[DATA SUPPLIED Boundary: Start]

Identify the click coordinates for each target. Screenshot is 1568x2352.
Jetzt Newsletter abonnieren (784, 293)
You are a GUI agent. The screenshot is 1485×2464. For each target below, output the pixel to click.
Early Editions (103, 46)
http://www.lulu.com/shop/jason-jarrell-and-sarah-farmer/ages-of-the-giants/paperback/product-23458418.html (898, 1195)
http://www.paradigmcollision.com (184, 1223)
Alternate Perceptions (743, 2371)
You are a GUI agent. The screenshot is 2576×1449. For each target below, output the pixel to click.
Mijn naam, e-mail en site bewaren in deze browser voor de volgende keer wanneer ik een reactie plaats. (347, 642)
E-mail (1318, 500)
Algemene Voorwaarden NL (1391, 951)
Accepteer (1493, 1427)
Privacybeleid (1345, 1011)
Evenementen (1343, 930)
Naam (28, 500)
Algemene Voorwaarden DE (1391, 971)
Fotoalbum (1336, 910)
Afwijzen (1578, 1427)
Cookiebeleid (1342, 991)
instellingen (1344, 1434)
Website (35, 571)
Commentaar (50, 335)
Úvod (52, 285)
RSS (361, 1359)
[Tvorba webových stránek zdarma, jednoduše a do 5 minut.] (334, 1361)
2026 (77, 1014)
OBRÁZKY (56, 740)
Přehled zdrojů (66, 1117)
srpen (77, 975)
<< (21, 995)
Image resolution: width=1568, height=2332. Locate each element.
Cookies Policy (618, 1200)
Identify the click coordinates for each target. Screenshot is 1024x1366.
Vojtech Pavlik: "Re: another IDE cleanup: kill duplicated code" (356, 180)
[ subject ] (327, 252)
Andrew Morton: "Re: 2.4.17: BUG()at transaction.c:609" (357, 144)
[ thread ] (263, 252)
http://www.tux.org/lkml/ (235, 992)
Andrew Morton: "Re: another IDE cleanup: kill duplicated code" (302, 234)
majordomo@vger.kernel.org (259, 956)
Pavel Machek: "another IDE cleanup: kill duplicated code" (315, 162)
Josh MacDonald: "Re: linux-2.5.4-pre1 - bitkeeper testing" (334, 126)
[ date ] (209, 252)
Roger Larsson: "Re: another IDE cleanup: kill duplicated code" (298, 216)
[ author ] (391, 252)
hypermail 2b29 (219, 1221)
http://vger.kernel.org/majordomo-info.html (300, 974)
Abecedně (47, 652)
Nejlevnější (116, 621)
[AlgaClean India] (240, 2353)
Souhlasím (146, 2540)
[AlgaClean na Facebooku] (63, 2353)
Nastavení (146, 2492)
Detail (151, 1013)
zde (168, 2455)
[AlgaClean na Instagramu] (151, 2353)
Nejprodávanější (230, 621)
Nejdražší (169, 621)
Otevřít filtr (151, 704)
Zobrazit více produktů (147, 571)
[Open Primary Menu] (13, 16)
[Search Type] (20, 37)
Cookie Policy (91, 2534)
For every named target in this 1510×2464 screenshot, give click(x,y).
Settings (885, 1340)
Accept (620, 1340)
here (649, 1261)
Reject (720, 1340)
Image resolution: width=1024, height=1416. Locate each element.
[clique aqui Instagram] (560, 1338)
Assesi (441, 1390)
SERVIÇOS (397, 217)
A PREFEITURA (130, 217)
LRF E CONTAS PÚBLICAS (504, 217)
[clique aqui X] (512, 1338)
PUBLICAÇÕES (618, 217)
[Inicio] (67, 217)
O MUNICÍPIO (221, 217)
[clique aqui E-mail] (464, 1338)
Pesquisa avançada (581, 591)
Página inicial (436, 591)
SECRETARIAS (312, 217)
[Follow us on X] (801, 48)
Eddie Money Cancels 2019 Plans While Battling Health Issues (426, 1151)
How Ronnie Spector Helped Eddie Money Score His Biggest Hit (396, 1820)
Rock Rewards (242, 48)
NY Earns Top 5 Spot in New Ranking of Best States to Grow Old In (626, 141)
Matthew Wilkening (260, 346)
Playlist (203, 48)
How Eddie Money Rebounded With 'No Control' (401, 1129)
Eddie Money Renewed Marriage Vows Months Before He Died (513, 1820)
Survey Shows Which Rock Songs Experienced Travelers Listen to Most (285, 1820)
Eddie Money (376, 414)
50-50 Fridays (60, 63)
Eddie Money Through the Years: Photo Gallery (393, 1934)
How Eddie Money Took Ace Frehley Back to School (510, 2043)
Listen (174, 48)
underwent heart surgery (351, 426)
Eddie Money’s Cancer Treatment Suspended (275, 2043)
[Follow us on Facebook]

[DATA SUPPLIED Boundary: End]

Your reply should consist of all the records, set down exactly.

• _SOLUTION TO THE EXERCISE_:
Identify the click coordinates for each target. Screenshot is 1568x2352.
Jetzt Newsletter abonnieren (784, 293)
You are a GUI agent. The screenshot is 1485×2464. For each target below, output the pixel to click.
Early Editions (103, 46)
http://www.lulu.com/shop/jason-jarrell-and-sarah-farmer/ages-of-the-giants/paperback/product-23458418.html (898, 1195)
http://www.paradigmcollision.com (184, 1223)
Alternate Perceptions (743, 2371)
You are a GUI agent. The screenshot is 2576×1449. For each target below, output the pixel to click.
Mijn naam, e-mail en site bewaren in deze browser voor de volgende keer wanneer ik een reactie plaats. (347, 642)
E-mail (1318, 500)
Algemene Voorwaarden NL (1391, 951)
Accepteer (1493, 1427)
Privacybeleid (1345, 1011)
Evenementen (1343, 930)
Naam (28, 500)
Algemene Voorwaarden DE (1391, 971)
Fotoalbum (1336, 910)
Afwijzen (1578, 1427)
Cookiebeleid (1342, 991)
instellingen (1344, 1434)
Website (35, 571)
Commentaar (50, 335)
Úvod (52, 285)
RSS (361, 1359)
[Tvorba webových stránek zdarma, jednoduše a do 5 minut.] (334, 1361)
2026 (77, 1014)
OBRÁZKY (56, 740)
Přehled zdrojů (66, 1117)
srpen (77, 975)
<< (21, 995)
Image resolution: width=1568, height=2332. Locate each element.
Cookies Policy (618, 1200)
Identify the click coordinates for each target. Screenshot is 1024x1366.
Vojtech Pavlik: "Re: another IDE cleanup: kill duplicated code" (356, 180)
[ subject ] (327, 252)
Andrew Morton: "Re: 2.4.17: BUG()at transaction.c:609" (357, 144)
[ thread ] (263, 252)
http://www.tux.org/lkml/ (235, 992)
Andrew Morton: "Re: another IDE cleanup: kill duplicated code" (302, 234)
majordomo@vger.kernel.org (259, 956)
Pavel Machek: "another IDE cleanup: kill duplicated code" (315, 162)
Josh MacDonald: "Re: linux-2.5.4-pre1 - bitkeeper testing" (334, 126)
[ date ] (209, 252)
Roger Larsson: "Re: another IDE cleanup: kill duplicated code" (298, 216)
[ author ] (391, 252)
hypermail 2b29 (219, 1221)
http://vger.kernel.org/majordomo-info.html (300, 974)
Abecedně (47, 652)
Nejlevnější (116, 621)
[AlgaClean India] (240, 2353)
Souhlasím (146, 2540)
[AlgaClean na Facebooku] (63, 2353)
Nastavení (146, 2492)
Detail (151, 1013)
zde (168, 2455)
[AlgaClean na Instagramu] (151, 2353)
Nejprodávanější (230, 621)
Nejdražší (169, 621)
Otevřít filtr (151, 704)
Zobrazit více produktů (147, 571)
[Open Primary Menu] (13, 16)
[Search Type] (20, 37)
Cookie Policy (91, 2534)
For every named target in this 1510×2464 screenshot, give click(x,y).
Settings (885, 1340)
Accept (620, 1340)
here (649, 1261)
Reject (720, 1340)
Image resolution: width=1024, height=1416. Locate each element.
[clique aqui Instagram] (560, 1338)
Assesi (441, 1390)
SERVIÇOS (397, 217)
A PREFEITURA (130, 217)
LRF E CONTAS PÚBLICAS (504, 217)
[clique aqui X] (512, 1338)
PUBLICAÇÕES (618, 217)
[Inicio] (67, 217)
O MUNICÍPIO (221, 217)
[clique aqui E-mail] (464, 1338)
Pesquisa avançada (581, 591)
Página inicial (436, 591)
SECRETARIAS (312, 217)
[Follow us on X] (801, 48)
Eddie Money Cancels 2019 Plans While Battling Health Issues (426, 1151)
How Ronnie Spector Helped Eddie Money Score His Biggest Hit (396, 1820)
Rock Rewards (242, 48)
NY Earns Top 5 Spot in New Ranking of Best States to Grow Old In (626, 141)
Matthew Wilkening (260, 346)
Playlist (203, 48)
How Eddie Money Rebounded With 'No Control' (401, 1129)
Eddie Money Renewed Marriage Vows Months Before He Died (513, 1820)
Survey Shows Which Rock Songs Experienced Travelers Listen to Most (285, 1820)
Eddie Money (376, 414)
50-50 Fridays (60, 63)
Eddie Money Through the Years: Photo Gallery (393, 1934)
How Eddie Money Took Ace Frehley Back to School (510, 2043)
Listen (174, 48)
underwent heart surgery (351, 426)
Eddie Money’s Cancer Treatment Suspended (275, 2043)
[Follow us on Facebook]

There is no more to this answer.